Hello from AssemblyAI
Recent advances in Deep Learning have made speech recognition much more accurate and reliable. This has opened up the possibility for unique and creative voice interfaces, and voice features in general, that actually deliver a good experience for customers.
As a consumer, you can see this with products like The Amazon Echo, Siri, and Google Now. The Echo has been a runaway hit, for example, selling millions of devices and receiving rave reviews. A product like this would not be possible 10 or even 5 years ago, in large part due to the accuracy and robustness of the speech recognition technology required to deliver you a good experience.
This technology shift is exciting, because it has the potential to create many new experiences and products. Both for consumers, and for businesses.
Unfortunately, getting access to this new technology isn’t simple.
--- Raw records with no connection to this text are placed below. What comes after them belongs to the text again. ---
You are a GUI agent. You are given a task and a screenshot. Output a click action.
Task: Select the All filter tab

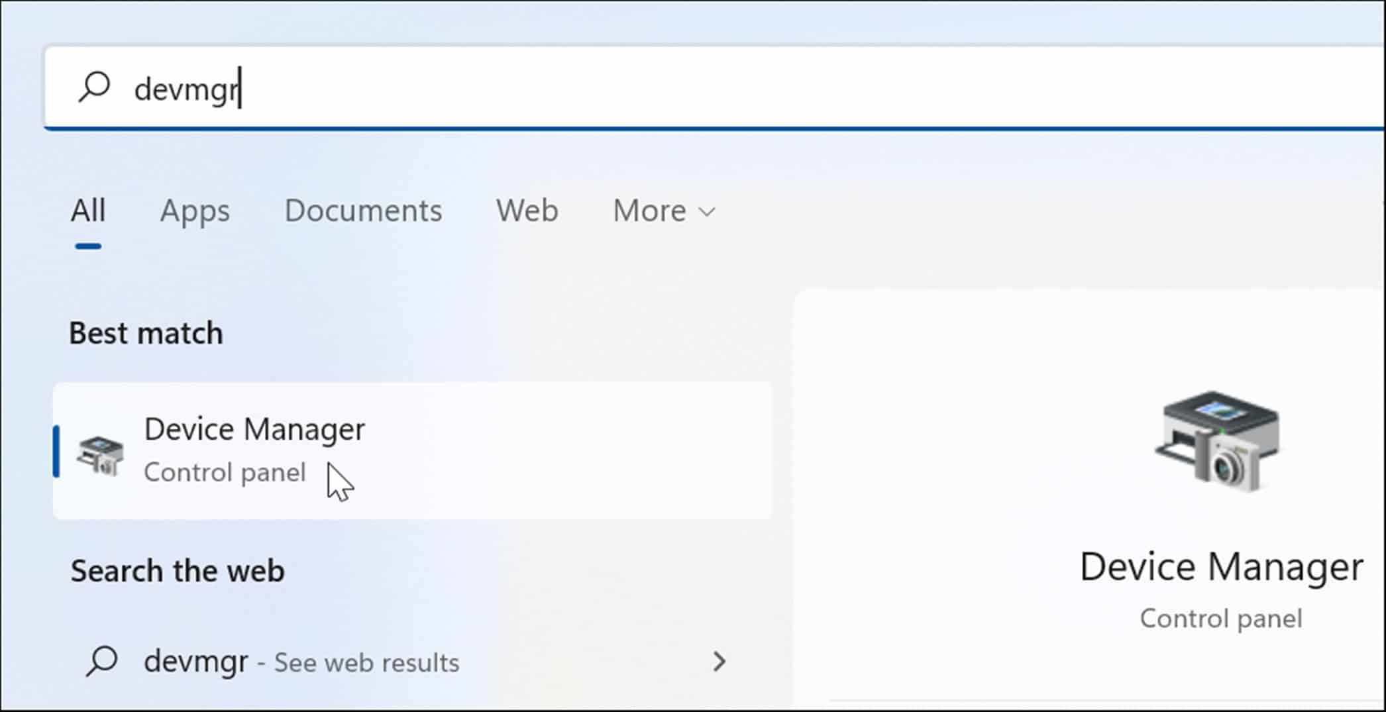click(x=88, y=211)
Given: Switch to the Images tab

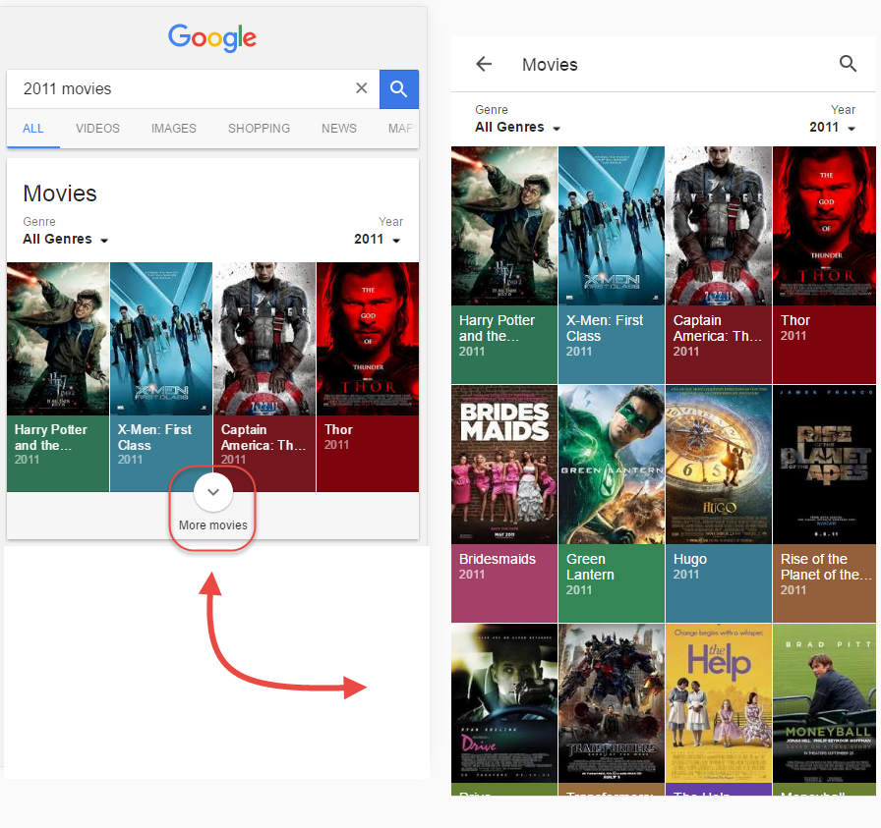Looking at the screenshot, I should [174, 129].
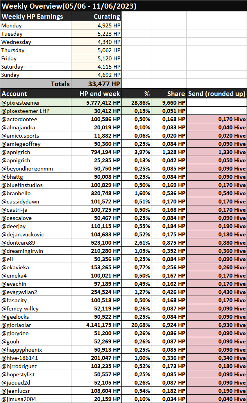Viewport: 247px width, 403px height.
Task: Click the Monday curating value 4,925 HP
Action: (96, 25)
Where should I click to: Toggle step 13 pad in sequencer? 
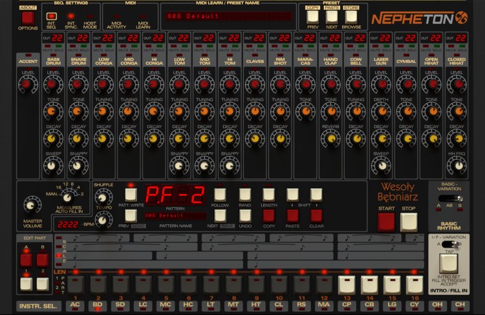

Sure, you as a consumer have access to Apple’s speech recognition on your iPhone, or Google’s speech recognition in Chrome, or Amazon’s speech recognition on your Alexa. But getting access to this new Speech Recognition technology to power your own company or startup’s project is still difficult to say the least.
Minimum customization options, bad API documentation, lengthy legal processes, and high costs are just some of the hurdles in place today to creating unique and exciting new products powered by voice. If you’re not a giant technology company that can afford to invest in creating proprietary, cutting edge AI technology like Speech Recognition, your options are limited and frustrating.
We want to remove these hurdles, and make cutting edge Speech Recognition technology easily accessible for everyone from independent developers to a global companies. We’re delivering on this with a highly accurate, robust, and extremely customizable Speech Recognition API.
Our Speech technology is powered by a proprietary, Deep Neural Network architecture, a large internal dataset built from the Internet (more on this in a future post), and is always improving.